DIRECTIONS FOR THIS TASK
The entries are to be output word for word, with the pictures omitted.

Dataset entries
· · ·

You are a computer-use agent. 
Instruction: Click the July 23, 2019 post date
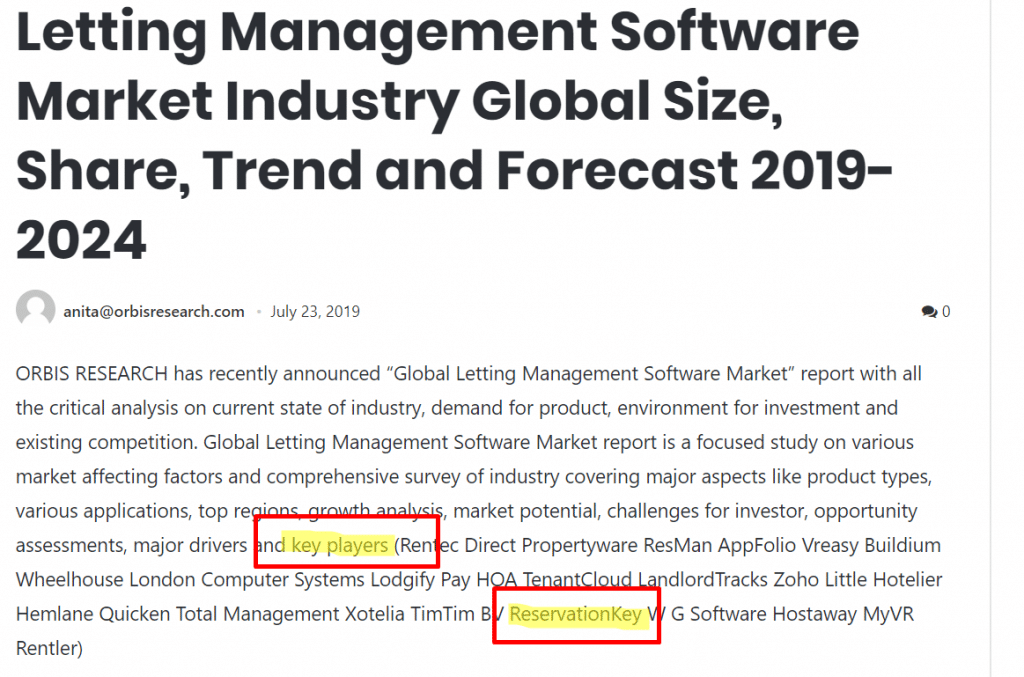(315, 311)
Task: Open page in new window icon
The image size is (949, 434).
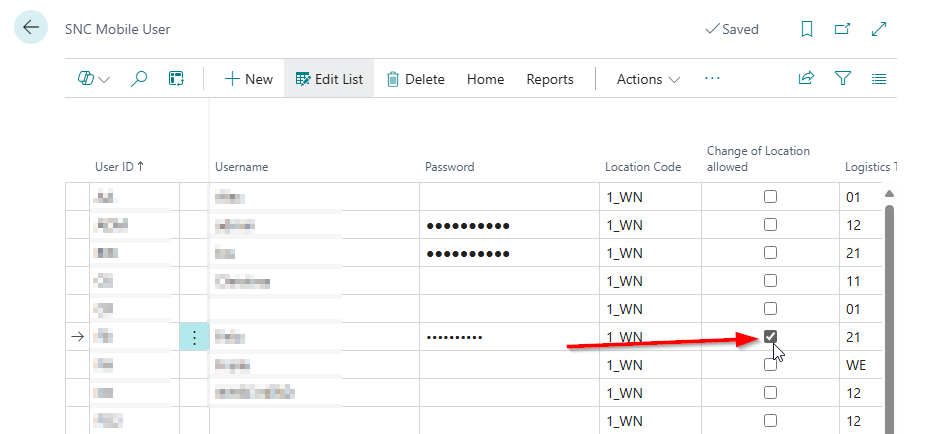Action: click(843, 29)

· · ·

EXPECTED ANSWER
You are a computer-use agent. 
Instruction: Click the July 23, 2019 post date
(315, 311)
Task: Open page in new window icon
The image size is (949, 434).
Action: click(843, 29)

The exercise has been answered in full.